[DATA PROVIDED start]
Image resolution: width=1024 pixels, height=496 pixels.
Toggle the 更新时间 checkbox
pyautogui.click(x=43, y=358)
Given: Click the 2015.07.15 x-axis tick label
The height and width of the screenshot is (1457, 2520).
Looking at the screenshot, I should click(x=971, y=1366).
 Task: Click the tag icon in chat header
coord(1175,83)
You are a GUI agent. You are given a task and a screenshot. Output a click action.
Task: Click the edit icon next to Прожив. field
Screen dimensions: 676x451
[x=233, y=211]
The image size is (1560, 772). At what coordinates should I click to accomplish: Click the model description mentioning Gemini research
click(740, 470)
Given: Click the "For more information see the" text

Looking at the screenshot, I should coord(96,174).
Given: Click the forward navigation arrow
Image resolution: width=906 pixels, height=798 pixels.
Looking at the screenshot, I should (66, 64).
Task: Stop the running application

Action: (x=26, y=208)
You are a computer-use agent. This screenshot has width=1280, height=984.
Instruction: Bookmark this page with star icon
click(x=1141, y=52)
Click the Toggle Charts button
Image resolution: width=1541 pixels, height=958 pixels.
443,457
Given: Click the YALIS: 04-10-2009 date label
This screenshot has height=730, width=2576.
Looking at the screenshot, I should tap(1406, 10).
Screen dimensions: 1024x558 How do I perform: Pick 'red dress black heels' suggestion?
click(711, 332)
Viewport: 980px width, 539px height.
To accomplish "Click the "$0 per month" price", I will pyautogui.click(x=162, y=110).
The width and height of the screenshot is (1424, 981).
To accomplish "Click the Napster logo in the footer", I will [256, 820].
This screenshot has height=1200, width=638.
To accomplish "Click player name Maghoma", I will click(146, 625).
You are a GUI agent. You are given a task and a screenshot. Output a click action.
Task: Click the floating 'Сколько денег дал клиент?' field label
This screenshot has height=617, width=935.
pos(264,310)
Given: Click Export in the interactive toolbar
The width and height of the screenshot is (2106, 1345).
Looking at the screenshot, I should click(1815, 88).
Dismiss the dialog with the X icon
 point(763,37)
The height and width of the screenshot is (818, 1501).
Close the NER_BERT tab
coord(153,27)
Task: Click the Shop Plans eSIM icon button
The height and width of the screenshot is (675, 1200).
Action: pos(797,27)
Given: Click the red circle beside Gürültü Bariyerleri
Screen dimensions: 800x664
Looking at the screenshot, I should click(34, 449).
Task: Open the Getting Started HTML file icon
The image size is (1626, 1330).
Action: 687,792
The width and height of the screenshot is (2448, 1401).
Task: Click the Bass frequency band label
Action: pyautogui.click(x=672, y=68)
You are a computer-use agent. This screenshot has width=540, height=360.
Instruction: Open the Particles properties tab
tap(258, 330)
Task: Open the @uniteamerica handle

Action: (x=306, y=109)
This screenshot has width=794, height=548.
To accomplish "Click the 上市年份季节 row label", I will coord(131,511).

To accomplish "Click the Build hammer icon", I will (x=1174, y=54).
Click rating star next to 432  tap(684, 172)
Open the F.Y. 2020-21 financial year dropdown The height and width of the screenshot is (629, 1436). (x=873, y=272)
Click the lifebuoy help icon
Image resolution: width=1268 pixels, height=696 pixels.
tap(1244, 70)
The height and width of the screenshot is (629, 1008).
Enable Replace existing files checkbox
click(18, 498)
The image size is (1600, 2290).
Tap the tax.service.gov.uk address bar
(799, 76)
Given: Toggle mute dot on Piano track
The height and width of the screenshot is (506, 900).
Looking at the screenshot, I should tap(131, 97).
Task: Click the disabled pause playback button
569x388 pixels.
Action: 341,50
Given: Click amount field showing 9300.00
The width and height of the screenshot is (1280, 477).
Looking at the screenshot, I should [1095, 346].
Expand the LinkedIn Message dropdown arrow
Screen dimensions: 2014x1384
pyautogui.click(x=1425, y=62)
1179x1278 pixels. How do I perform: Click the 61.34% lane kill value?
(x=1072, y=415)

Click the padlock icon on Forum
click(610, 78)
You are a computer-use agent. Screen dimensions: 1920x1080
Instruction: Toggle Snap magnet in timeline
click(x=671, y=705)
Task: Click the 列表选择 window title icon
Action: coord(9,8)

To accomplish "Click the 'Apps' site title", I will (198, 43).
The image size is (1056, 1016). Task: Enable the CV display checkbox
[DATA PROVIDED end]
§ WHAT IS NEEDED: Return verbatim the lines above, beginning with the line that contains "1179x1278 pixels. How" and continuing through the final line of the entries.

§ SOLUTION TO THIS EXERCISE:
1179x1278 pixels. How do I perform: Click the 61.34% lane kill value?
(x=1072, y=415)

Click the padlock icon on Forum
click(610, 78)
You are a computer-use agent. Screen dimensions: 1920x1080
Instruction: Toggle Snap magnet in timeline
click(x=671, y=705)
Task: Click the 列表选择 window title icon
Action: coord(9,8)

To accomplish "Click the 'Apps' site title", I will (198, 43).
The image size is (1056, 1016). Task: Enable the CV display checkbox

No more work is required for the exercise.